The Protocol-IP-197 Multi-Protocol Engine is an IP family for accelerating IPSec, SSL, TLS, DTLS (CAPWAP), 3GPP and MACsec up to 5, 10, 20, 40, 50 and 100 Gbps in multi-core server, communication or network processors offering a large selection of cipher algorithms. Designed for fast integration, maximum CPU offload and offering full transforms, it provides a reliable and effective embedded IP solution that is easy to integrate into multi-core servers, communication and network processors. It is pre-integrated with the DPDK, Linaro ODP and Linux crypto APIs.
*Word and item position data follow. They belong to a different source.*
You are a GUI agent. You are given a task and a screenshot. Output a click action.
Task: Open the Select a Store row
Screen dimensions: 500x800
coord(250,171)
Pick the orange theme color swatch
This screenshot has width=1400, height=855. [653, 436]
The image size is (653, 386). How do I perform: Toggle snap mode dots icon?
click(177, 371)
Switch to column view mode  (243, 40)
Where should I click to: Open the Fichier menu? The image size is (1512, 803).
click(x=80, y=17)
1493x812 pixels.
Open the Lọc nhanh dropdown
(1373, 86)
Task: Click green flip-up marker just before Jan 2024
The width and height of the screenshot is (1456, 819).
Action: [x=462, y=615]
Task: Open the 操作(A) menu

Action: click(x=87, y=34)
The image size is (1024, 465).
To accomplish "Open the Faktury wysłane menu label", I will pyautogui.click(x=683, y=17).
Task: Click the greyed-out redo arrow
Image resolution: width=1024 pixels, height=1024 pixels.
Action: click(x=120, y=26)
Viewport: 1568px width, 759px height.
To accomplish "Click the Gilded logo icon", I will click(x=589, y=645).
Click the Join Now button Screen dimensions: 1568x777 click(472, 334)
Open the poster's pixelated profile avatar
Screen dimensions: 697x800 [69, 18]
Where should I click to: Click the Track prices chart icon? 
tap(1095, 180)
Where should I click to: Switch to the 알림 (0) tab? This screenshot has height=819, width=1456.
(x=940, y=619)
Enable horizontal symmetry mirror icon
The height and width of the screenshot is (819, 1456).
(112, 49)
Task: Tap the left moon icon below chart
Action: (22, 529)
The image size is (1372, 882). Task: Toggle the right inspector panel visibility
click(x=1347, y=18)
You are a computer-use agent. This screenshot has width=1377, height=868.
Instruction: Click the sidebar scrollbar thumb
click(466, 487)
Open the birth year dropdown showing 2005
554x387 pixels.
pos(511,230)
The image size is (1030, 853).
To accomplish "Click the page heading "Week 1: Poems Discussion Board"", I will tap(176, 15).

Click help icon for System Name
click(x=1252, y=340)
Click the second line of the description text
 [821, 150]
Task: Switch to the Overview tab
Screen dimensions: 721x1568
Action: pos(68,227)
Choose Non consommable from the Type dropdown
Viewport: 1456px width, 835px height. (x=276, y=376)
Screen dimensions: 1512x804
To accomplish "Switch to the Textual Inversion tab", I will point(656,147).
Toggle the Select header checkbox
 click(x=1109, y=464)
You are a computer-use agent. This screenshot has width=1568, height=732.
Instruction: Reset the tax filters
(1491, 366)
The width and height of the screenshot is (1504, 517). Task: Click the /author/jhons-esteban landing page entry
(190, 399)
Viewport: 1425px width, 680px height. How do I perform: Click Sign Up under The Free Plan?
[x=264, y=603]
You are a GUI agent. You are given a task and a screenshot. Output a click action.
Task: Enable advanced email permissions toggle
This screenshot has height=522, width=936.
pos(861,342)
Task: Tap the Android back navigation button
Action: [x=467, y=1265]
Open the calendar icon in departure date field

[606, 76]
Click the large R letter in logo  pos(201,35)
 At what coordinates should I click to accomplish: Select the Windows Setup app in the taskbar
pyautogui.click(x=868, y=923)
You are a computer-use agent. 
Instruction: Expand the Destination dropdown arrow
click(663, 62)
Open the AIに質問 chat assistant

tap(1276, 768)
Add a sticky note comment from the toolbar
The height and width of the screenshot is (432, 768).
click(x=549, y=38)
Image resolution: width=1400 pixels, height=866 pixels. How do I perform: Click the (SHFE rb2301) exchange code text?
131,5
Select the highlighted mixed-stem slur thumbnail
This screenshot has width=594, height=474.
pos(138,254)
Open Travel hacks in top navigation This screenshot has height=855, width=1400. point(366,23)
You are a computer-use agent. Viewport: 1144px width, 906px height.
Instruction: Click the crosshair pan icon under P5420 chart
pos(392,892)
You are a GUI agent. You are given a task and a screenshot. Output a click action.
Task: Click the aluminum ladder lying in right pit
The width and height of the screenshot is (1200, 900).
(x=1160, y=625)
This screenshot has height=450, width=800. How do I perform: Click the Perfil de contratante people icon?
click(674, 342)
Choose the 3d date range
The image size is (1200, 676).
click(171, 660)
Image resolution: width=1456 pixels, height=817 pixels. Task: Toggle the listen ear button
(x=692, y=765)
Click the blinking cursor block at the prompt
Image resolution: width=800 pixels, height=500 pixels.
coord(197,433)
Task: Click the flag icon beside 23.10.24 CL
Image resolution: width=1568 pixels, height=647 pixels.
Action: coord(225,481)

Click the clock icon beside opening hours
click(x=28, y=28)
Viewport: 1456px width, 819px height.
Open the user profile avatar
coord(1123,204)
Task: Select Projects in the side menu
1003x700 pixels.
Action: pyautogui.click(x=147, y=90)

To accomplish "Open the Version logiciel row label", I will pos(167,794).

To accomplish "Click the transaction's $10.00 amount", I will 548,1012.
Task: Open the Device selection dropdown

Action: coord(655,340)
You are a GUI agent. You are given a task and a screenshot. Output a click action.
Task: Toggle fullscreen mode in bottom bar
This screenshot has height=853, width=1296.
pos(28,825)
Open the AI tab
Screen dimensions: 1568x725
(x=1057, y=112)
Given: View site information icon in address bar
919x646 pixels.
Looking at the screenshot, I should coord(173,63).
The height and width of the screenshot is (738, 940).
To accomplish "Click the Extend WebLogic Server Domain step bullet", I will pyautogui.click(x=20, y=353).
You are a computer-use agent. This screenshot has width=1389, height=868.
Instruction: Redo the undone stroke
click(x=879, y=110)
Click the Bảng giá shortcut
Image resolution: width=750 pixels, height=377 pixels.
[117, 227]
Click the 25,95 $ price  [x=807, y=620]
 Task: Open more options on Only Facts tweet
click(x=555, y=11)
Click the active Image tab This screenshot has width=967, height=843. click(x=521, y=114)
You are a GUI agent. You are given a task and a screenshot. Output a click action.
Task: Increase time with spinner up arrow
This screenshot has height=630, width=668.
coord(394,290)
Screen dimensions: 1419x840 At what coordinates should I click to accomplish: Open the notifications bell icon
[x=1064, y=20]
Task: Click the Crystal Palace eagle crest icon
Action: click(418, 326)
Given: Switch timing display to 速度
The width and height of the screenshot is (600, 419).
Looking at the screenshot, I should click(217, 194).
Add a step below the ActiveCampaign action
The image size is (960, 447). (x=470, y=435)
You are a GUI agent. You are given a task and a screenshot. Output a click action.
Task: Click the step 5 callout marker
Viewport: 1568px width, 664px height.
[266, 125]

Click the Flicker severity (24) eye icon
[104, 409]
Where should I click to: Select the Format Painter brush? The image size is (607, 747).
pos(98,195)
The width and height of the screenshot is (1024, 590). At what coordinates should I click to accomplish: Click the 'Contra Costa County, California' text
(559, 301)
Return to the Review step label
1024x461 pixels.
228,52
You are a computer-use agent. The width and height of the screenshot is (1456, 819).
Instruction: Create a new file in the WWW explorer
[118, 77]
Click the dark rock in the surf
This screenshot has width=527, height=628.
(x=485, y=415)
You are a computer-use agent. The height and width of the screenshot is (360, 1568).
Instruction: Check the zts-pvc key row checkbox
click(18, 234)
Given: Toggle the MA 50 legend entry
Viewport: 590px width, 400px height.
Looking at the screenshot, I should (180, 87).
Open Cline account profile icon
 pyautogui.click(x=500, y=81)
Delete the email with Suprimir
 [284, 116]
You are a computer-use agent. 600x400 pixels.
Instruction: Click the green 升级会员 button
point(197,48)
Therefore, this IP is designed for seamless integration of network security processing in systems, with its inline and AMBA bus interfaces, embedded classification as well as support of the public APIs.
How the Protocol-IP-197 Multi-Protocol Engine works
The Protocol-IP-197 Multi-Protocol Engine is a protocol-aware packet engine comprised of an in-line streaming interface, a look-aside bus interface, an IPsec classifier, a packet transform engine and an optional post decryption processor. The packet engine is used as a bus master in the data plane of the system and processes packets with very little CPU intervention. This engine supports an AXI streaming interface, an AMBA (AXI, AHB, TCM) SoC bus interface and can be delivered in different configurations to support multiple performance grades from 10-100 Gbps, and cascadable up to 200 Gbps. Compared to the other Multi-Protocol engines it offers higher performance, in-line bump in the wire and bump in the stack systems, and it is able to handle extreme read latencies without performance loss. It has a variety of interfaces to cover many different use cases and integration options tailored to all the supported protocols. Due to the virtualization, the Protocol-IP-196 also allows separation of security parameters and keys from the different CPUs and secure applications in the system.
The Protocol-IP-197 is designed for systems requiring security protocol processing at extreme speeds, where CPU (farms) cannot handle the cryptographic workload due to performance or power limitations. The packet engine handles the security protocol operations and reduces power in high-end servers, communication and network processors for: network processors used in switch applications; data center processing and cloud computing; communication and high-end security gateways.
Multiple configurations are available to support larger data rates for specific use cases.